# Exercise passage
======

For the past week, the state has averaged 3,349 new positive test results a day, a record high, the state department of health reported. “This measure continues to increase,” state epidemiologist Dr. Angela Dunn said at the Monday news conference.
However, she noted, the rolling seven-day average positivity rate of tests “is starting to see some stabilization,” because of the push for more testing.
Utah’s death toll from the coronavirus stood at 797 Monday, with four fatalities reported since Sunday:
- A Salt Lake County man older than 85.
- A Salt Lake County woman, age 45 to 64.
- Two Washington County men, ages 65 to 84.
There have been 136 deaths reported in the past two weeks, the virus’s deadliest 14-day stretch since the pandemic began.
Hospitalizations held steady Monday, with 545 Utah patients concurrently admitted, UDOH reported. In total, 7,602 patients have been hospitalized in Utah for COVID-19, with more than 1,400 of those reported in the past two weeks.
“We’re kind of at the full occupancy rate when it comes to ICU beds,” Gov. Gary Herbert said,noting that non-ICU beds are available, and “they’re getting care. They’re just not getting as good of care.”
Dunn added: “Our hospitalizations that are going to happen in the next week are a result of the cases we’ve had in the past couple of weeks.”
For the past week, 23.6% of all tests have come back positive — a rate that indicates a large number of infected people are not being tested, state officials have said.
There were 7,462 new test results reported Monday, far below the weeklong average of about 14,000 new tests per day.

======

# Data for review
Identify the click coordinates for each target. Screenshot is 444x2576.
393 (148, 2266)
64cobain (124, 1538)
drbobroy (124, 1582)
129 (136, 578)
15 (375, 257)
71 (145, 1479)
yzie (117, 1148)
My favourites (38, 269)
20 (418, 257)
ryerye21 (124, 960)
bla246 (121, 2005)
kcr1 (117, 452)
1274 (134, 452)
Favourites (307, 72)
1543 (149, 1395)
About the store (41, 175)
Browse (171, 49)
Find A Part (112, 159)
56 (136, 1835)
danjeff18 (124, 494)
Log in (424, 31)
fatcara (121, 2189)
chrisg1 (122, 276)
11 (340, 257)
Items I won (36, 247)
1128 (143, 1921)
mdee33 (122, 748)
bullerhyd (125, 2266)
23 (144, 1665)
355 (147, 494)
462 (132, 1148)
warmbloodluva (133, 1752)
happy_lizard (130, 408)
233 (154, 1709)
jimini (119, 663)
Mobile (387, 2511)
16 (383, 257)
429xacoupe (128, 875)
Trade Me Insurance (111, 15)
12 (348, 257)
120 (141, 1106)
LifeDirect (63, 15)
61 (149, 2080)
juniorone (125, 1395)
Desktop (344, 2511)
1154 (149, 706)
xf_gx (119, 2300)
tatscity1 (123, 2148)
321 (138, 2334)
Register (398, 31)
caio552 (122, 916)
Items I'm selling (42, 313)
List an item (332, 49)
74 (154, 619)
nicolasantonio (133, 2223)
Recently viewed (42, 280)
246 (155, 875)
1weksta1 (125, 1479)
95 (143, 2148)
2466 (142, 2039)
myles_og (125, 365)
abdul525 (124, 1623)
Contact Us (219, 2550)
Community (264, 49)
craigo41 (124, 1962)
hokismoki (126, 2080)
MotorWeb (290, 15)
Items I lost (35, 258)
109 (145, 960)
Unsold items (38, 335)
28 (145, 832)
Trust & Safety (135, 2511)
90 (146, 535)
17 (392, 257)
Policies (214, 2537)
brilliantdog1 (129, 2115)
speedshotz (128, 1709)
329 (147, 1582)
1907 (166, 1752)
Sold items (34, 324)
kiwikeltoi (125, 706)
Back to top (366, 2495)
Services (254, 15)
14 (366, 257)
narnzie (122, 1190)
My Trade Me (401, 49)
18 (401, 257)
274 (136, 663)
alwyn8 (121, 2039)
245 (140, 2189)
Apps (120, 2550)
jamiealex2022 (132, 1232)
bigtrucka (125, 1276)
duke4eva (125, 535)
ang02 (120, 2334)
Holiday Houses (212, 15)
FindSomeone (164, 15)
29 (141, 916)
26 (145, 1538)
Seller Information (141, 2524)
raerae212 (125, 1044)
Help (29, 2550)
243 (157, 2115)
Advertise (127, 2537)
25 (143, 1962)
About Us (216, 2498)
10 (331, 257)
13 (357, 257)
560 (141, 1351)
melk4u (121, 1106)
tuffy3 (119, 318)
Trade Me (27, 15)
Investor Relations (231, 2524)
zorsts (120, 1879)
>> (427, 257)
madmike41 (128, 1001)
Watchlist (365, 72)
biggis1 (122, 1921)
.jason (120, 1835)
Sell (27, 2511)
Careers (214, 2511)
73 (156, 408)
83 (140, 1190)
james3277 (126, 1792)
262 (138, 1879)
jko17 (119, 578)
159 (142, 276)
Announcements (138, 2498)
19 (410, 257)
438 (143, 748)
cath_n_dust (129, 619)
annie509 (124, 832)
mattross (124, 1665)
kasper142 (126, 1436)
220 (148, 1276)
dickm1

======

# Work item
Please reproduce the stretch of the Utah coronavirus report from "- Two Washington" through "past two weeks.", changing "deadliest" to "most lethal".

# Answer below
- Two Washington County men, ages 65 to 84.
There have been 136 deaths reported in the past two weeks, the virus’s most lethal 14-day stretch since the pandemic began.
Hospitalizations held steady Monday, with 545 Utah patients concurrently admitted, UDOH reported. In total, 7,602 patients have been hospitalized in Utah for COVID-19, with more than 1,400 of those reported in the past two weeks.